__PROBLEMA 1__
Riformuli in forma di elenco puntato il paragrafo del testo su Eddie van Halen che inizia con «Eddie negli ultimi anni», conservandone i fatti principali.
__PROBLEMA 2__
Prosegua il testo sulla morte di Eddie van Halen a partire dall'ultima frase riportata.

__TESTO__
|---|

È morto che era una leggenda già in vita. Eddie van Halen resterà per sempre, fino a quando un ragazzo deciderà di imbracciare una chitarra elettrica, uno dei chitarristi rock più influenti e mitici della storia. Aveva 65 anni, stroncato da un cancro alla gola di cui era malato da tempo. Si è spento al St. John Hospital a Santa Monica, in California. Nel 1972 con il fratello maggiore Alex, batterista, aveva formato i van Halen. Alex si trovava al suo capezzale con la moglie Janie e il figlio Wolfgang quando è morto.

Eddie negli ultimi anni non aveva smesso di andare ai concerti. Continuava a salire sul palco con entusiasmo ed energia. Era olandese naturalizzato statunitense, nato a Nimega il 26 gennaio del 1955. Costantemente e periodicamente è rientrato nelle classifiche dei migliori chitarristi di sempre. Non solo tecnica: il suo virtuosismo era dotato anche di una grande carica innovativa e creativa. Era spesso associato e considerato il padre e massimo esponente della tecnica del tapping.

|---|

__DATI REGISTRATI__
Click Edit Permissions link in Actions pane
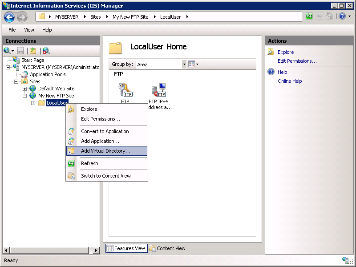The image size is (356, 267). pos(297,61)
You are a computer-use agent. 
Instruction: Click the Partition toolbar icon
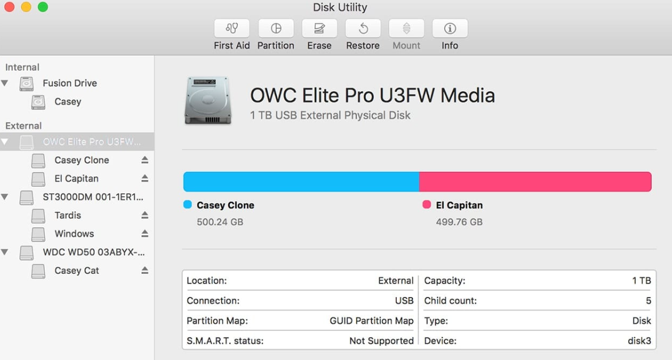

|---|

__SOLUZIONE DELL'ESERCIZIO 1__
- Negli ultimi anni continuava ad andare ai concerti e a salire sul palco con entusiasmo ed energia.
- Era olandese naturalizzato statunitense, nato a Nimega il 26 gennaio 1955.
- Compariva regolarmente nelle classifiche dei migliori chitarristi di sempre.
- Il suo virtuosismo univa tecnica, innovazione e creatività.
- Era spesso considerato il padre e il massimo esponente della tecnica del tapping.

__SOLUZIONE DELL'ESERCIZIO 2__
La sua band, omonima, ottenne un contratto grazie all’interessamento di Gene Simmons dei Kiss, impressionato dalla tecnica di Eddie e dalla presenza scenica e vocale del cantante David Lee Roth. Il disco di debutto, omonimo, nel 1978, ha venduto oltre 6 milioni di copie. Il punto più alto della carriera nel 1984 e il singolo Jump, indubbiamente la traccia più famosa della band.

Secondo il bollettino medico la malattia si era complicata molto nelle ultime 72 ore. Il tumore si era propagato fino al cervello. Una malattia lunga 5 anni. Eddie van Halen si era recato anche in Germania in un centro specializzato nella radioterapia. Pare fosse convinto che la malattia fosse stata causata dal plettro di metallo che aveva l’abitudine di tenere in bocca. Era un pesante fumatore.